The movie is primarily about the relationship between the traditionalist Pope Benedict XVI (born Joseph Ratzinger) and the progressive Pope Francis (born Jorge Bergoglio), which starts out antagonistically but buds into a friendship of sorts. It’s dialogue-heavy (it was adapted from a stage play), but in the most interesting way, as the two engage in “a series of philosophical and dogmatic discussions and disagreements about the nature of faith and forgiveness, and the direction of a church struggling to maintain relevance in the modern world” [source].

But it’s not just about the church’s struggle or the burdens of high office; it’s also about personal faith as a struggle—how to discern one’s calling in life, how to hear God’s voice and deal with his silence, and how to forgive oneself for one’s own tragic silences (in Benedict’s case, regarding the sex abuse perpetrated by clergy; in Francis’s, regarding the Dirty War in his home country of Argentina in the late seventies and early eighties, while he was serving as priest).

Francis’s backstory, of which I knew nothing beforehand, is told in flashbacks. (The fiancée is fictional, though the real Francis has admitted to having romantic crushes as a teenager and even as a seminarian.) The portrayal of both men, by Anthony Hopkins as Benedict and Jonathan Pryce as Francis, is very humanizing (not initially for Benedict, but his character gets there)—and not just because of the glimpse it provides into Francis’s life prior to the cloth, but also, in part, because of little nods it gives to their interests beyond the church, like Francis’s love of soccer and tango dancing, and Benedict’s piano playing and Fanta drinking.

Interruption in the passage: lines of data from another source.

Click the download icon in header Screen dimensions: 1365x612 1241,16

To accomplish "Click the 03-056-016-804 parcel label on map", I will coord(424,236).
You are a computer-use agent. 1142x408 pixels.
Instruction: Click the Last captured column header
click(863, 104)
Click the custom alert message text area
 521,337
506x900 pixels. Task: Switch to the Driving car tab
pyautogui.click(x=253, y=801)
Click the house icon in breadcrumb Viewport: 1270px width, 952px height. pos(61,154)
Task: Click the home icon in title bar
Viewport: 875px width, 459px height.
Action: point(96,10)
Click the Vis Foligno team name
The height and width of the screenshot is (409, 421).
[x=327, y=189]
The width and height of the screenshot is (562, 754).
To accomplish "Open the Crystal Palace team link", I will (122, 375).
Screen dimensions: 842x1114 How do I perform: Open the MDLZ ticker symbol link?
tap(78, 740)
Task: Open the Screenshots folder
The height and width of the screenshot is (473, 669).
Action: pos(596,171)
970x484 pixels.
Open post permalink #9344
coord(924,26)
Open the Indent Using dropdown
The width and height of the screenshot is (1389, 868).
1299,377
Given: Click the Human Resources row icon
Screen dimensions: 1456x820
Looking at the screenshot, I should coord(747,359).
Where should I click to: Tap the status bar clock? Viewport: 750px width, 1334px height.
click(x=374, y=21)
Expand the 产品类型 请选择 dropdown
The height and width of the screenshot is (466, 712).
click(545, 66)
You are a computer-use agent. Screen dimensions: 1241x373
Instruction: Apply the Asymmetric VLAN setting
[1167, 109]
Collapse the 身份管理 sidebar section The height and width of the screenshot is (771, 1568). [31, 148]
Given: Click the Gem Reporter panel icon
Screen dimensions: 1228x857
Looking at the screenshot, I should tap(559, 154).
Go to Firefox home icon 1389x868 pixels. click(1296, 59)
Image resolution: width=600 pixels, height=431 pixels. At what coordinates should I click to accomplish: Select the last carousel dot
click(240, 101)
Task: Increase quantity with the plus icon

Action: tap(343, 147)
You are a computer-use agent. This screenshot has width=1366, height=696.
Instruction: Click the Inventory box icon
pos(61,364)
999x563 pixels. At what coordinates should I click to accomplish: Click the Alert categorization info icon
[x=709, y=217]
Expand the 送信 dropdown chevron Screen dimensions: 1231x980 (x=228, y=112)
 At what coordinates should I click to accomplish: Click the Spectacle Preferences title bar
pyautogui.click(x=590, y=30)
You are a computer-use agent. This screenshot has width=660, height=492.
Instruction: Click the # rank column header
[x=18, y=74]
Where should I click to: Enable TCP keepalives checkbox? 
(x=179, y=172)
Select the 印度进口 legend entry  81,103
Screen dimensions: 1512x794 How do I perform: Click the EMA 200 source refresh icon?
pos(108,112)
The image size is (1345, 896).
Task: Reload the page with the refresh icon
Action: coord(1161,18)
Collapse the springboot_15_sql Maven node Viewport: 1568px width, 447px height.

And because it shows their personal fallibility, their regret over past misdeeds.

It should be noted that the meeting of the two men at the papal summer residence of Castel Gandolfo prior to Benedict’s resignation is invented, as are many of their lengthy dialogues, which are nonetheless inspired by speeches, letters, and other writings of theirs, brought into conversation with one another by playwright and screenwriter Anthony McCarten.